Natalia Radzina: Must more Belarusian journalists die before Europe pays attention?
It’s difficult for me to describe the 16 years that Belarus has suffered under the dictatorship of Alyaksandr Lukashenka. Half my life. People have been killed, abducted, arrested, intimidated, jailed and blackmailed by the regime throughout these years.
We don’t have independent TV channels, or radio stations. Most of the free newspapers have been closed. TV journalist Zmitser Zavadski, who had at one time been a Lukashenka’s personal cameraman, was abducted and killed. Journalist Veranika Charkasova, who investigated ties between the Belarusian regime and the regime of Saddam Hussein, was murdered. Some of my colleagues were sentenced to restriction of liberty for criticizing Lukashenka in their articles. Pavel Mazheika, Viktor Ivashkevich, and Mikalai Markevich served two years of compulsory labour for this. This is a Soviet-style form of punishment — one has to live in a prison-like guarded facility, which is situated far from home as a rule, and do low-paid work, for example tree cutting.
Until recently, the internet was the only source of true information. But now the dictatorship has decided to deprive the Belarusians of an opportunity to learn the truth about the events in the country.
Two criminal cases have been opened against the Belarusian opposition’s most popular internet-resource charter97.org (which I work for). In March our office was raided and eight computers were seized. I was beaten by a masked police man. They didn’t introduce themselves; they just burst into my apartment and hit me in the face.
I am called in for interrogation all the time. It’s annoying and hinders my work. This is the aim of the authorities. Two criminal cases have been initiated against Charter 97, in connection with articles about the corruption among high officials, who had allegedly defamed a KGB regional head, and readers’ comments on the articles on our website.
I believe the attack on charter97.org is related to the upcoming presidential elections, scheduled for early 2011. The authorities are afraid of the growing popularity of independent internet resources. The people, tired of lies of the official media, are looking for the truth.

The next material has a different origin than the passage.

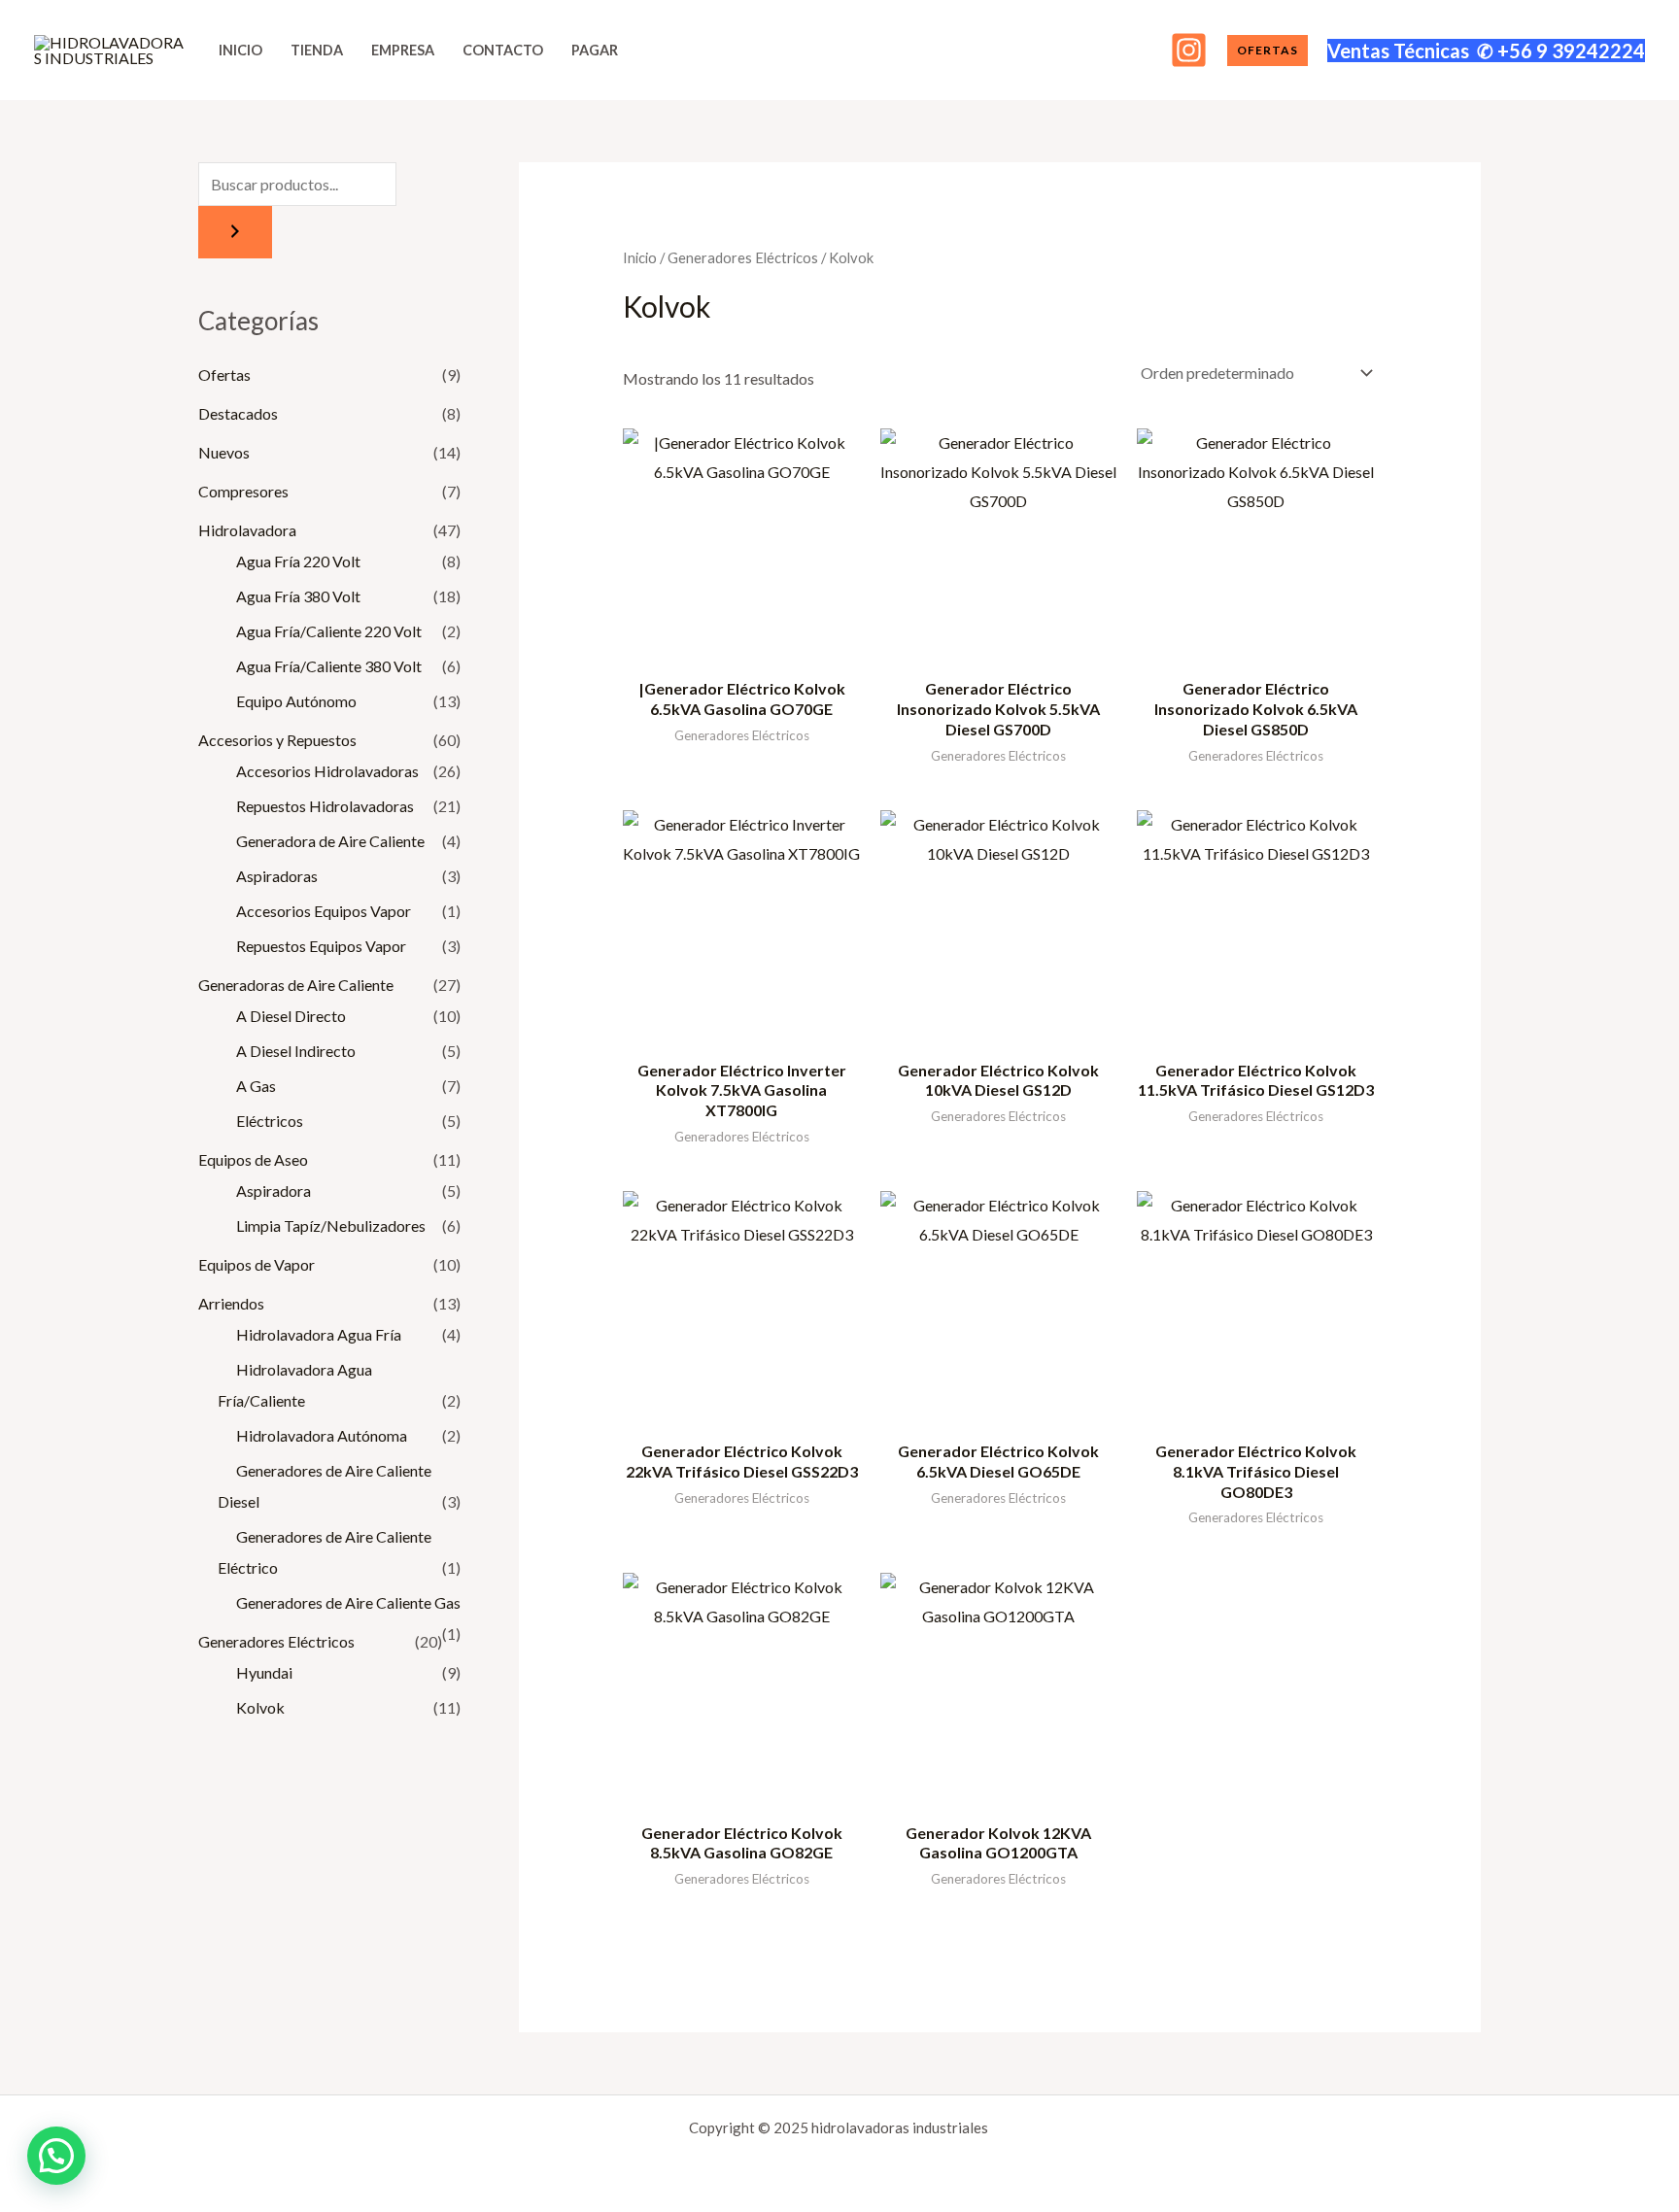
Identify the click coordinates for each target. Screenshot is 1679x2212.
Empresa (402, 50)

Our website was attacked just after an interview with Andrei Sannikov, the European Belarus civil campaign leader, had been published, where he announced his decision to run for presidency. It’s no coincidence that Andrei Sannikov’s wife journalist Iryna Khalip is also a witness in the criminal case over “libel” against A KGB officer.
Lukashenka has a great fear of the upcoming presidential elections, the greatest fear he has ever had. He knows he lost the people’s support long ago, and realises what a dangerous exercise rigging election results for 17 years is. This fear means he could do anything.
Lukashenka’s decree on the Internet comes into force on 1 July. Under the decree, all opposition internet resources can be closed and journalists arrested.
Anything may happen to me and my fellow journalists. We need the solidarity of journalists, human rights activists, politicians, and people all over the world. The silence of the European Union, which doesn’t react to the outrageous situation in Belarus, insults us and all those who stand for European values.
Belarus doesn’t have oil and gas, but 10 million people live there. London has almost the same population. Imagine the same things are happening to you and your families, while the world stands idly by and says “at least people aren’t being killed in the streets.” Maybe Europe wants us to be murdered?